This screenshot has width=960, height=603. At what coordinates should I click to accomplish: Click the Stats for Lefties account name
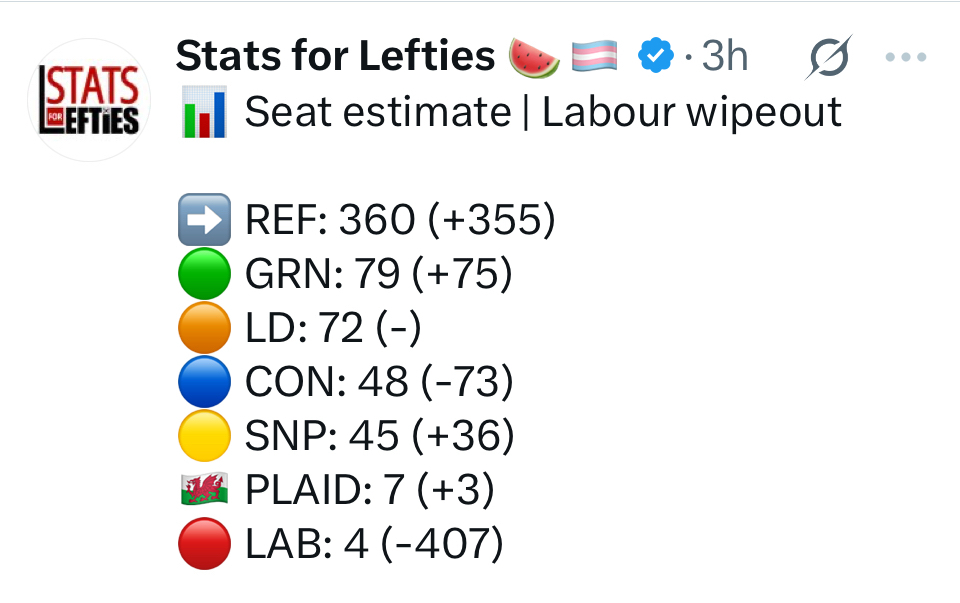[335, 57]
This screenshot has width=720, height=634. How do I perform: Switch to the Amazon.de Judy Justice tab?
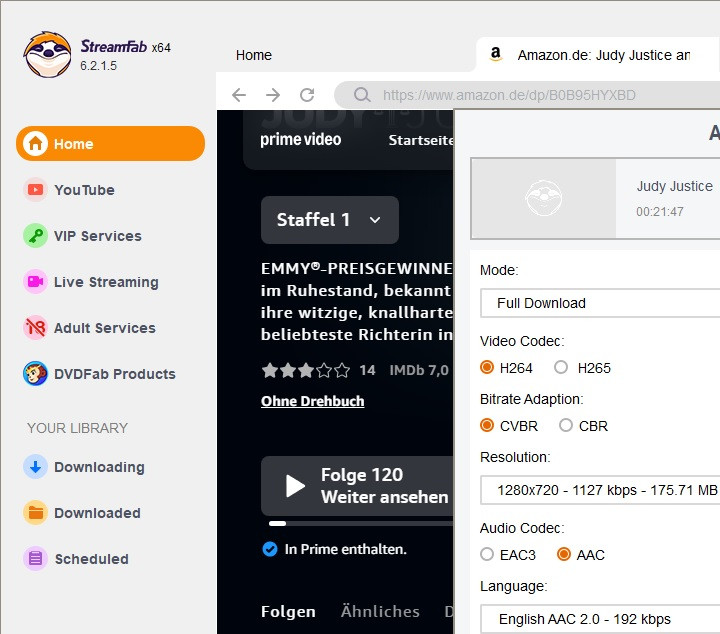[x=600, y=55]
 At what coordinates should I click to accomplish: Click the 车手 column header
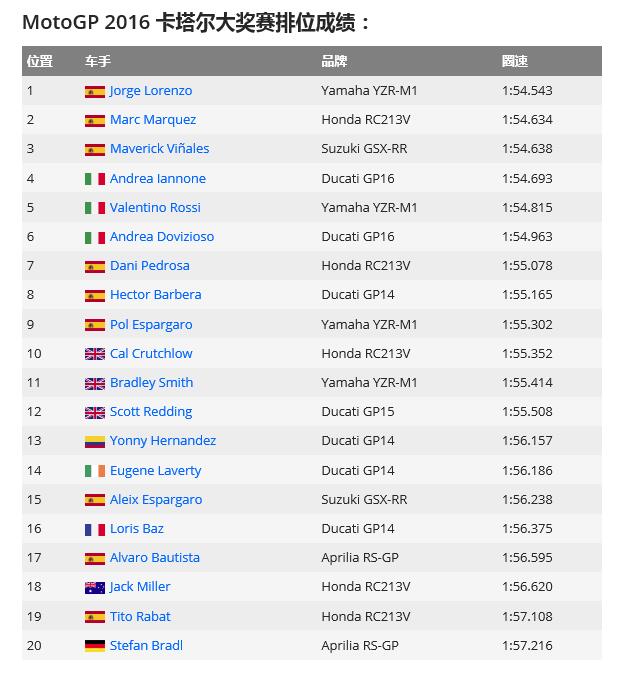(97, 61)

### What to work on
Find each line in the records that contains the word "coordinates", with case counting, and copy those lines out.

### Answer to the task
This screenshot has width=960, height=603. At what coordinates should I click to accomplish: Click the Stats for Lefties account name
 At what coordinates should I click to accomplish: Click the 车手 column header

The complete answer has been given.